Ubuntu kernel panics after partition re-assignments solved!

Last weekend I upgraded my T40 from the 30 Gb drive it came with to an 80 Gb drive, as I was running out of space and needed to run WinXP under VMWare on my Fedora Core 6 installation. I used partimage to make snapshots of the existing NTFS partition, the WinXP the machine came with, and three ext3 partitions, the FC6 and an Ubuntu boot and root partitions.

I have to grudgingly admit the NTFS was the easiest to move and resize, using nothing but Linux tools. How weird is that? Using Knoppix to capture and rewrite the master boot record, WinXP booted, complained about the size, run CHDSK, fixed itself, and rebooted. Ext3 is a little tougher: it’s a simple but obscure set of commands to drop the journal from the filesystem, turning it into an ext2 system, resizing, and then applying a new journal to the result.

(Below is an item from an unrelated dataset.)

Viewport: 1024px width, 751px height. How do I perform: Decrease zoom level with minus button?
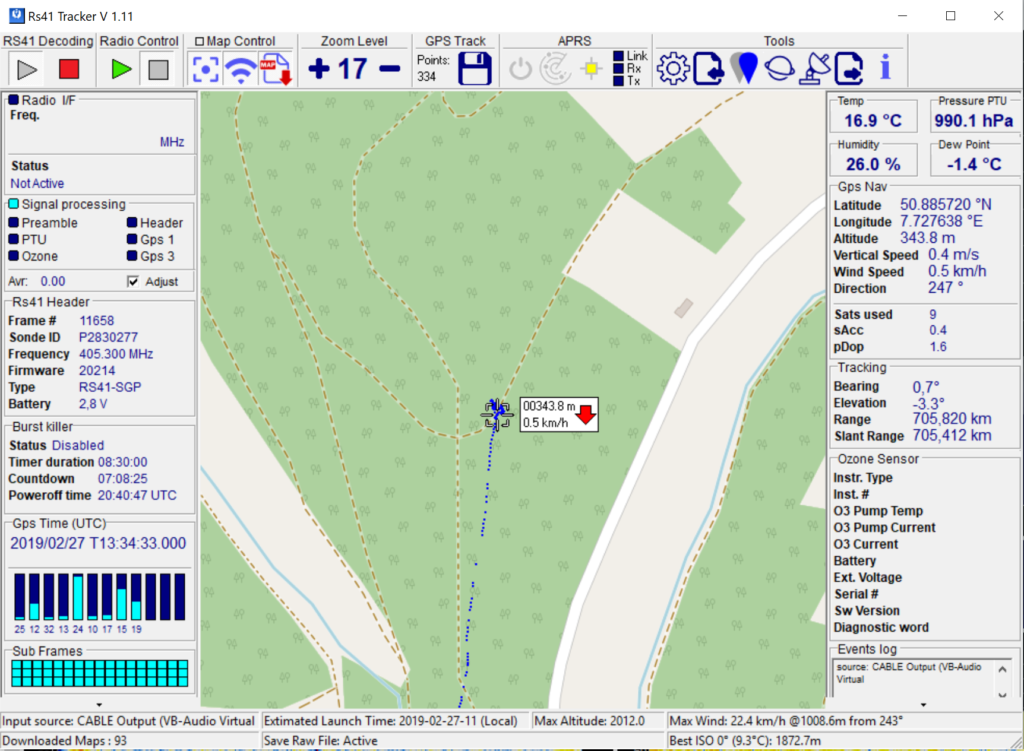390,69
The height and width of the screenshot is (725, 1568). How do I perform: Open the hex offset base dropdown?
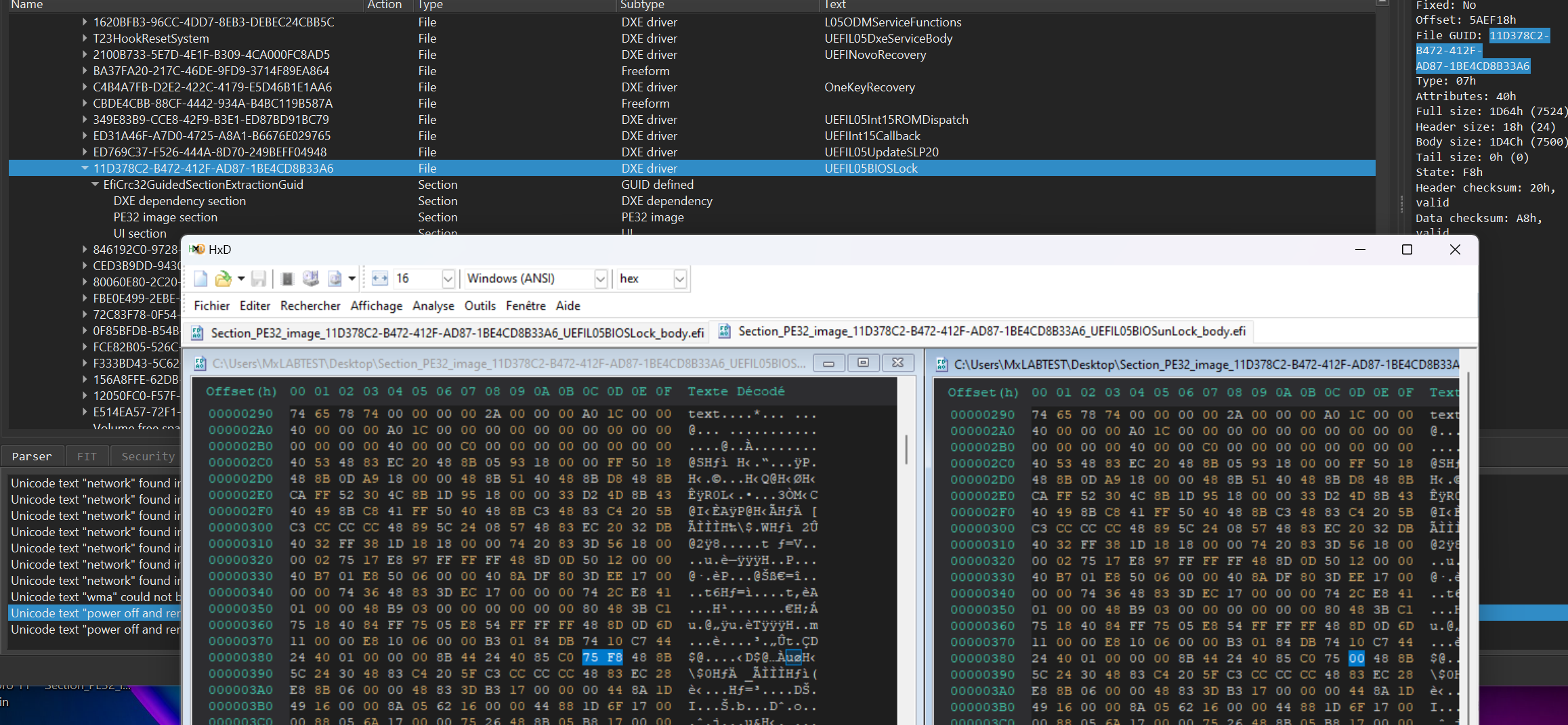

A little fiddling with the grub.conf added the proper menu items, pointing to the new partitions (several had to get renamed to support more partitions, extended partitions, and all that), and Fedora Core 6 came right up. I wasn’t so lucky with Ubuntu.

Ubuntu threw a kernel panic when starting up, and it took a bit of detective work to figure out that the mkinitramfs-tools were the problem. These tools figure out where the swap partition is, and determine if there’s an image there to restore from. The problem was that the old swap partition (/dev/hda4) was now the container holding all of the extended paritions and would throw an error when there was an attempt to read the partition. In the file /etc/mkinitramfs/initramfs.conf or the subsidiary file /etc/mkinitramfs/conf.d/restore.conf, you’ll find a line RESTORE=/dev/xxxx. Change that to the location of your new swap file and presto! You’re back in business!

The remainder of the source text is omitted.